To do
From the line containing "Task: Click save & close" to the last line of the data, both included, transcribe each line exactly, leaving out pictures and adding nothing.

Records shown
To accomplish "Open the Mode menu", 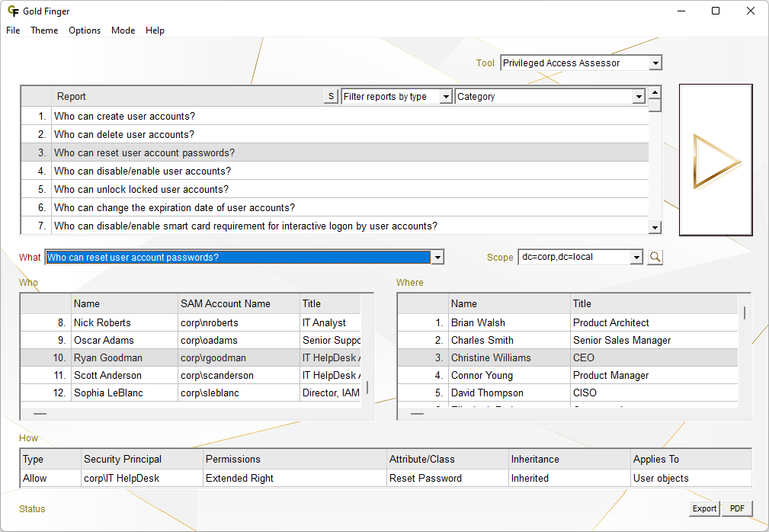I will point(123,30).
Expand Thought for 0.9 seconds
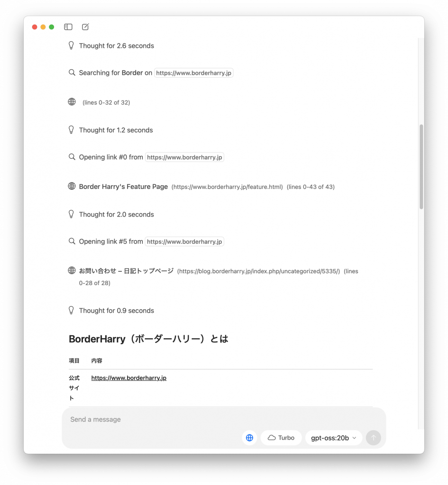This screenshot has width=448, height=485. coord(117,311)
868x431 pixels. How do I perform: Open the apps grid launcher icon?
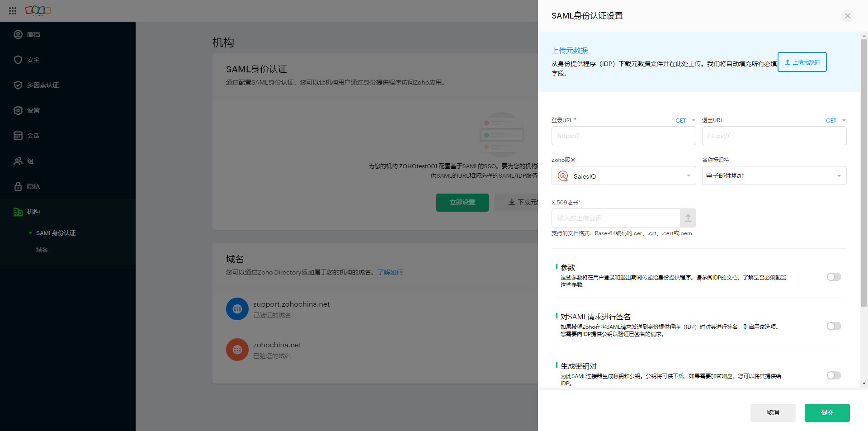click(13, 11)
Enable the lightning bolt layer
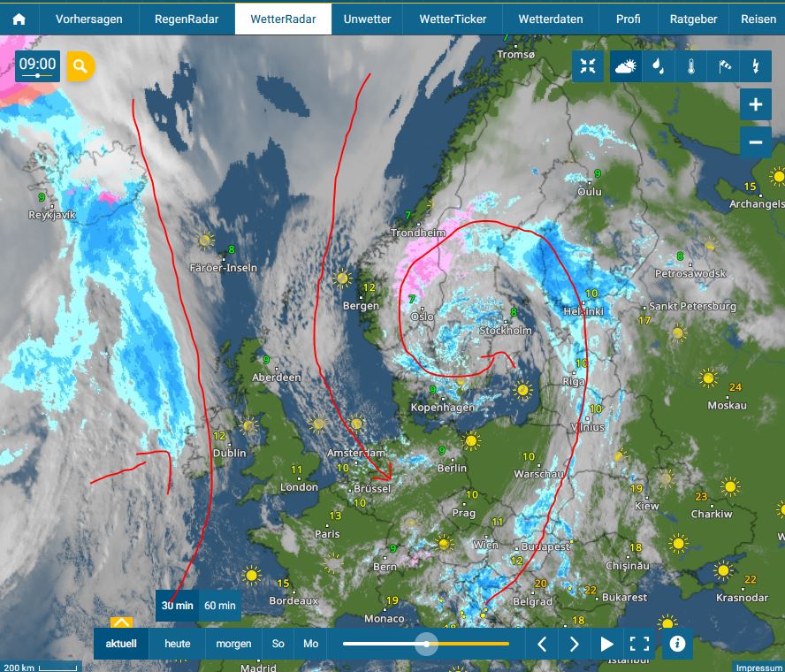785x672 pixels. tap(755, 65)
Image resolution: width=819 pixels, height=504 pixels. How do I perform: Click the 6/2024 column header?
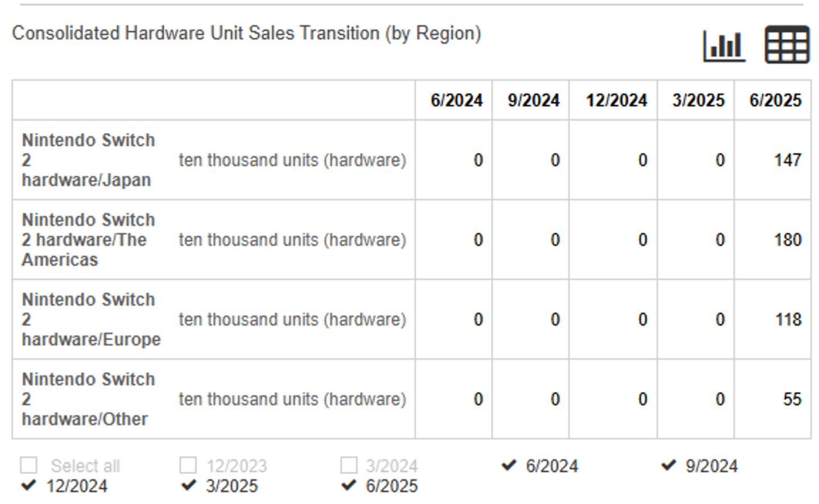click(x=456, y=100)
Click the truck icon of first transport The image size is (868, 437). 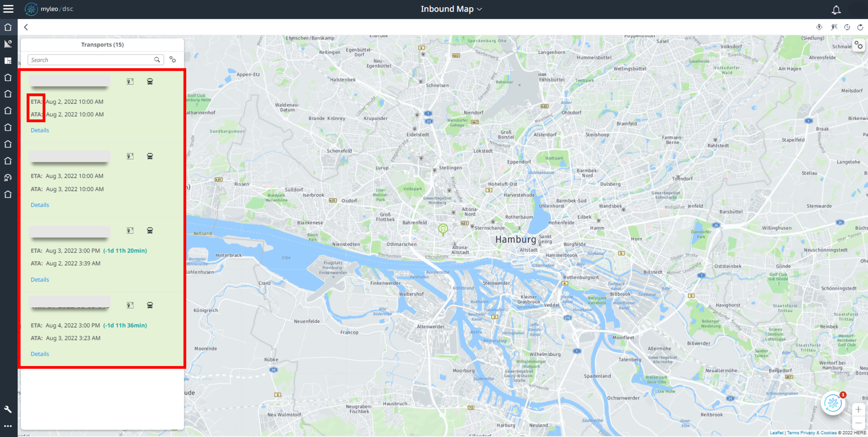[150, 82]
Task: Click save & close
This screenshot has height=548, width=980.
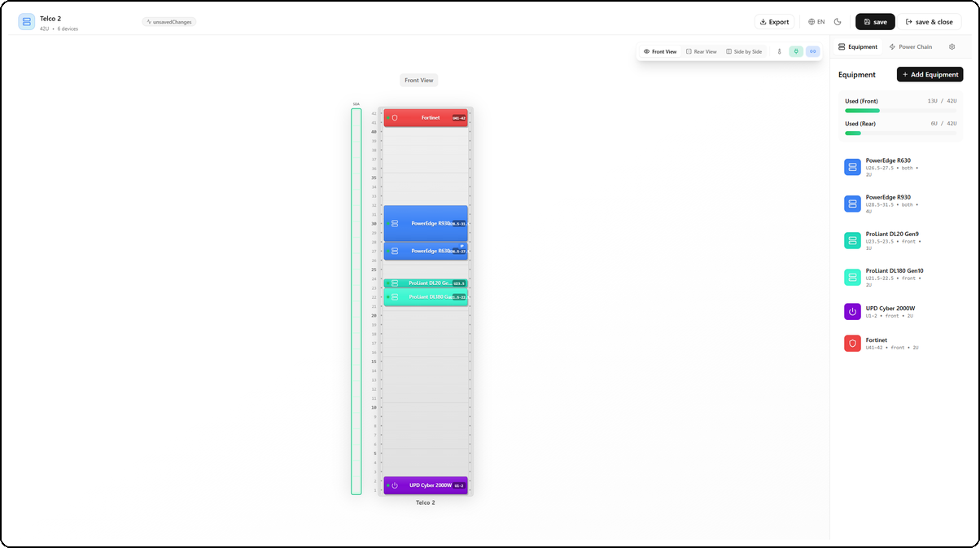Action: (930, 21)
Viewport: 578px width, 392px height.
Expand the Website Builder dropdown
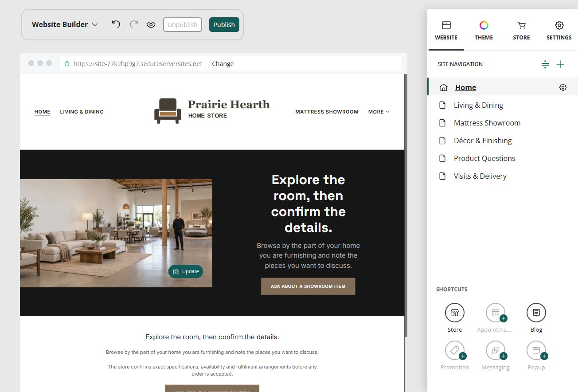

Your response
Task: Click save & close
This screenshot has height=548, width=980.
Action: (930, 21)
Viewport: 578px width, 392px height.
Expand the Website Builder dropdown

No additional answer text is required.